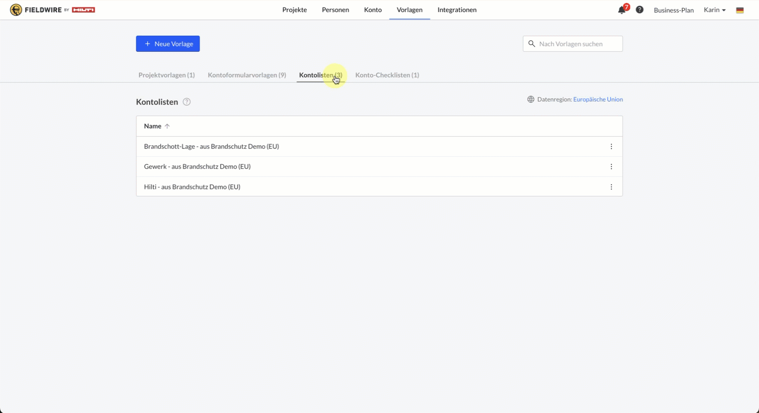
Task: Click the Nach Vorlagen suchen field
Action: (x=577, y=44)
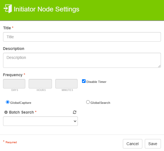Click the Initiator Node icon in header
Viewport: 164px width, 151px height.
(x=8, y=9)
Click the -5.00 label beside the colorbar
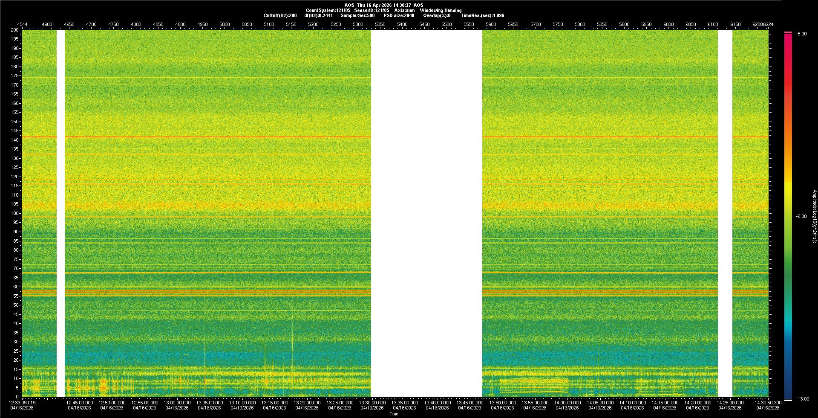The width and height of the screenshot is (818, 418). pos(801,34)
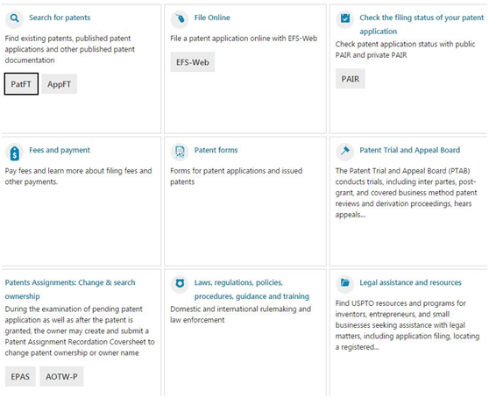Open the AppFT search button

click(60, 84)
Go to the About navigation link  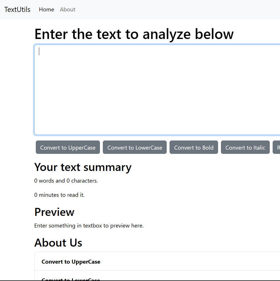(x=68, y=9)
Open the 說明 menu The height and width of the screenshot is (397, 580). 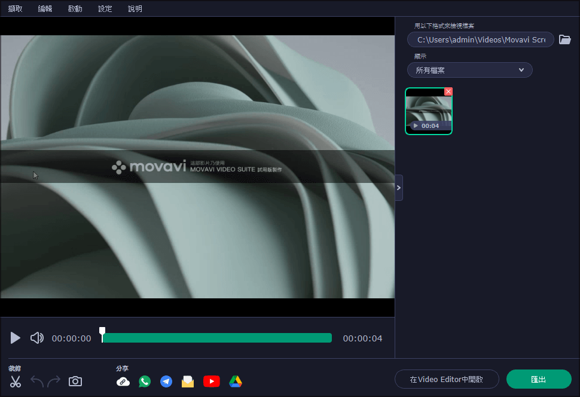click(135, 9)
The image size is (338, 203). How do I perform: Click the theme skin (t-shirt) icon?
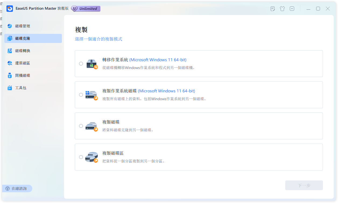point(282,9)
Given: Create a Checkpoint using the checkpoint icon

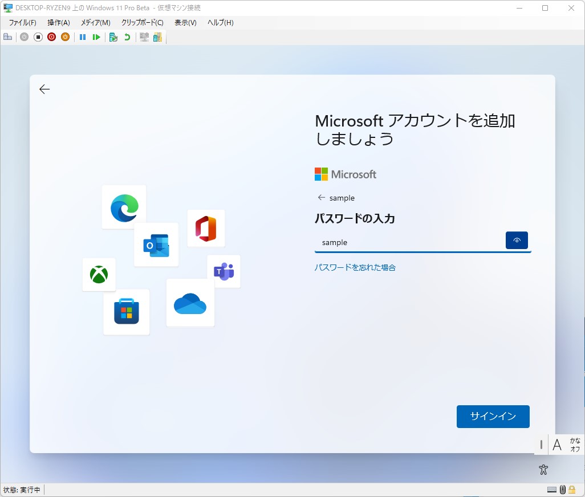Looking at the screenshot, I should [x=112, y=36].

● ● ● ●

Retype the line containing "The image size" and each line after it through the last line of the entries above, exactly, with no pictures and nothing else.

The image size is (338, 203). How do I perform: Click the theme skin (t-shirt) icon?
point(282,9)
Given: Create a Checkpoint using the checkpoint icon

Looking at the screenshot, I should [x=112, y=36].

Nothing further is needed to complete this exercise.